Les factures de complaisance

 

[24]        Le phénomène de « factures de complaisance » est un stratagème par lequel un contribuable, la personne dite « accommodée », fait appel aux services d'un « fournisseur de factures de complaisance ». Ce dernier émet de fausses factures à la personne « accommodée » pour des fournitures de produits et services que le fournisseur n’a pas effectuées et que la personne accommodée n’a pas acquises. Les factures de complaisance permettent à la personne accommodée d'effectuer des demandes sans droit de CTI dans le calcul de sa taxe nette.

 

[25]        Ayant considéré l’ensemble de la preuve, j’arrive à la conclusion que le ministre est justifié de conclure que Canada inc. est un délinquant fiscal et qu’elle est probablement un fournisseur de factures d’accommodation ou de complaisance. La question est de savoir si les factures ici en litige sont en fait des factures de complaisances ou si elles représentent de vraies transactions.

 

Chaussures imaginaires ou de vrais souliers?

 

[26]        J’ai déjà conclu que Canada inc. était un délinquant fiscal et un fournisseur de factures de complaisance. L'intimée soutient que l'appelante n’a pas réellement reçu de chaussures. Étant donné que Canada inc. est en fait un fournisseur douteux, dans les circonstances en l’espèce, il incombe à l'appelante de me convaincre qu’elle a réellement obtenu les lots de chaussures et donc que les factures en litige ne sont pas des factures de complaisance.

Lignes de données =
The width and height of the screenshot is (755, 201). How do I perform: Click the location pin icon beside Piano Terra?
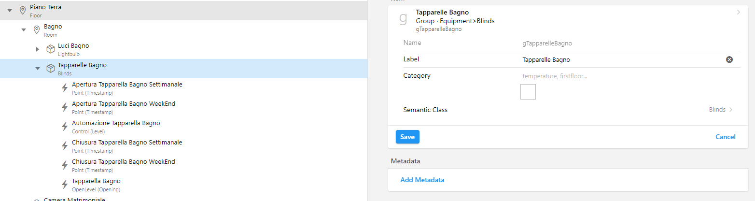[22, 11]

...

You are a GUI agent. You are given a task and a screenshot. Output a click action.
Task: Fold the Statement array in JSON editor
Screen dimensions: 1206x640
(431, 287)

==

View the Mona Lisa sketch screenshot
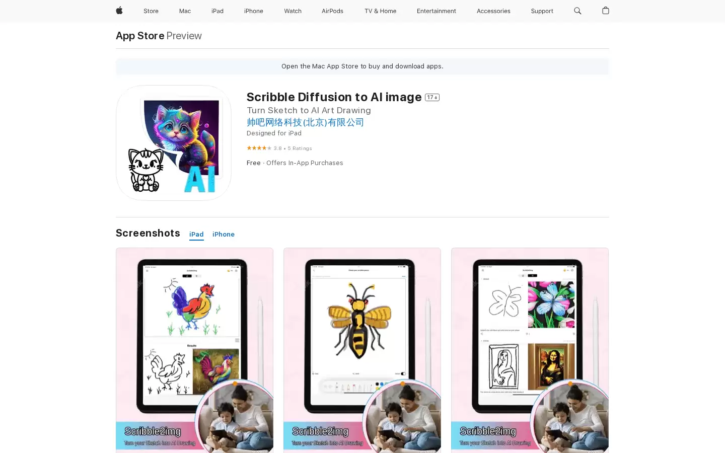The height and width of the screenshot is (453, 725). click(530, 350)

Consigne = Prolongez la sélection sur les factures de complaisance en reprenant juste après sa dernière phrase.

Réponse =
[27]        Bien qu’il y ait eu quelques contradictions entre le témoignage de Pat et celui de Stefanio, ces contradictions ne sont pas surprenantes étant donné qu’ils ont témoigné à l’égard des événements qui ont eu lieu il y a quatre ans. De toute façon, ces contradictions ont peu d’importance. La preuve fournie par Stefanio et par Pat me convainc que l'appelante a vraiment obtenu les deux lots de souliers pour femmes. Les documents qui ont été déposés à la Cour comme pièce A‑1 à l’appui des témoignages de Stefanio et Pat me convainquent davantage. Les photos à l’onglet 11, pièce A‑1, qui ont été prises lors de la visite à l’entrepôt de la rue Chabanel à Montréal sont une preuve convaincante. J’accepte que les chaussures aient été revendues et les bons de livraison provenant de Purolator font état du fait que les chaussures ont été livrées à divers magasins de chaussures. Ces documents indiquent clairement que les souliers ont été obtenus et revendus à des entreprises très bien connues dans le domaine des chaussures tel que Nero Bianca.

 

Est-ce que Canada inc. est le fournisseur des chaussures?

 

[28]        L'intimée soutient que si l'appelante a réellement obtenu les souliers et les a revendus, l'appelante ne les a pas obtenus de Canada inc. L’intimée soutient que Canada inc. n’avait pas la capacité de fournir les lots de chaussures à l'appelante, car Canada inc. n’avait aucune activité commerciale à la connaissance de l’ARQ. Donc, l'intimée soutient que par ce fait même, l'appelante a reçu les chaussures d’un tout autre fournisseur. Cette logique n’est pas nécessairement valide.

 

[29]        Stefanio n’a pas été contredit ni contre-interrogé et donc son témoignage et celui de Pat sont les seules preuves à l’égard de la provenance des chaussures. Bien que les hypothèses de l'intimée jouissent d’une présomption de validité, elles sont au fond seulement des hypothèses et des preuves testimoniales qui ne sont pas rejetées, l'emportent sur une hypothèse. Il n’y a aucune preuve que les chaussures ne provenaient d’aucun autre fournisseur que Canada inc. Si cette preuve existait, l'intimée ne l’a pas présentée. Il est à noter que les témoins de l'intimée ne se sont pas rendus à l’entrepôt de la rue Chabanel pour vérifier si, oui ou non, il existait vraiment un entrepôt à cet endroit.

 

[30]        J’arrive à la conclusion qu’il n’y a aucune preuve que Canada inc. n’était pas le fournisseur de chaussures. En fait, les factures et la preuve testimoniale font preuve du fait que Canada inc. était le fournisseur des chaussures; l’achat des lots de chaussures le soutient, les chèques en contrepartie le démontrent, les reventes le soulignent.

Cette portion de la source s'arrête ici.